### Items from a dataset
▼▼▼

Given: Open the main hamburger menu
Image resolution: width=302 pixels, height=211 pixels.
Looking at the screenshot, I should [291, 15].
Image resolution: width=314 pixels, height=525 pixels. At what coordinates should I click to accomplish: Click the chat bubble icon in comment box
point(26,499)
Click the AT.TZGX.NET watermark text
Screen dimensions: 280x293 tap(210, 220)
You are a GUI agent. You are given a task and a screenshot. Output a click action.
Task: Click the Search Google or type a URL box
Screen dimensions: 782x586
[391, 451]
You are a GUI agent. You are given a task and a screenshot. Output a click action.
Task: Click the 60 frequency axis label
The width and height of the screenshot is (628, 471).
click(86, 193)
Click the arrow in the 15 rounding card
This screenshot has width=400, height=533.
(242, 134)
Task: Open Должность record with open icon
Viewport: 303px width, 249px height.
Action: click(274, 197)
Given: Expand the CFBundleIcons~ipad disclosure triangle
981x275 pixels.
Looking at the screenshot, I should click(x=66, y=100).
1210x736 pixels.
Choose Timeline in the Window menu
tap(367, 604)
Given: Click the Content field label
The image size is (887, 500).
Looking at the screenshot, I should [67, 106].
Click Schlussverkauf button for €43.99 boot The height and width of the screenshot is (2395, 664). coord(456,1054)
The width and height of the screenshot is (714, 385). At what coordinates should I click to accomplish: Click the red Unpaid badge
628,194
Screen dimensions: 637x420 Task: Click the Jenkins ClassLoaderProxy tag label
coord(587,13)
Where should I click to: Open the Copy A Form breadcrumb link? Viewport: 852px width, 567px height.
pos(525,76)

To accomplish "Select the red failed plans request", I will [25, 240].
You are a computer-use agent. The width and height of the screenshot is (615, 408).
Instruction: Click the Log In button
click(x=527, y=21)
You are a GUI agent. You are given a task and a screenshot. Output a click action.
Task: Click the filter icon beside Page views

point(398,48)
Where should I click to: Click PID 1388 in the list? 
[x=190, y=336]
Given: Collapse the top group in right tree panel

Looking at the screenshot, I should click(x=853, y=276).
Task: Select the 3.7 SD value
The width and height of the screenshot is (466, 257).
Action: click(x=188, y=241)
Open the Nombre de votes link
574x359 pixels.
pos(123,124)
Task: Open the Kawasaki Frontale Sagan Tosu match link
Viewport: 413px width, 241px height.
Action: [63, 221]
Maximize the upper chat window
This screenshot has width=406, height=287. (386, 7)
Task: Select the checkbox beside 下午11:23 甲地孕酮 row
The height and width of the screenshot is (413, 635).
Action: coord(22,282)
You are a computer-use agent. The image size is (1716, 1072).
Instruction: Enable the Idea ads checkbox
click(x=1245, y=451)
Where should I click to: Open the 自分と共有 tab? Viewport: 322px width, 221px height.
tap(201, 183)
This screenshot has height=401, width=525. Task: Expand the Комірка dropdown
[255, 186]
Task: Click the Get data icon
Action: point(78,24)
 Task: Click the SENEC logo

▲▲▲

### Task description
Could you set down exactly the lines above, from the one containing "The height and width of the screenshot is (413, 635)." through the last, including both and nothing else?

### Answer for this exercise
The height and width of the screenshot is (413, 635).
Action: coord(22,282)
You are a computer-use agent. The image size is (1716, 1072).
Instruction: Enable the Idea ads checkbox
click(x=1245, y=451)
Where should I click to: Open the 自分と共有 tab? Viewport: 322px width, 221px height.
tap(201, 183)
This screenshot has height=401, width=525. Task: Expand the Комірка dropdown
[255, 186]
Task: Click the Get data icon
Action: point(78,24)
 Task: Click the SENEC logo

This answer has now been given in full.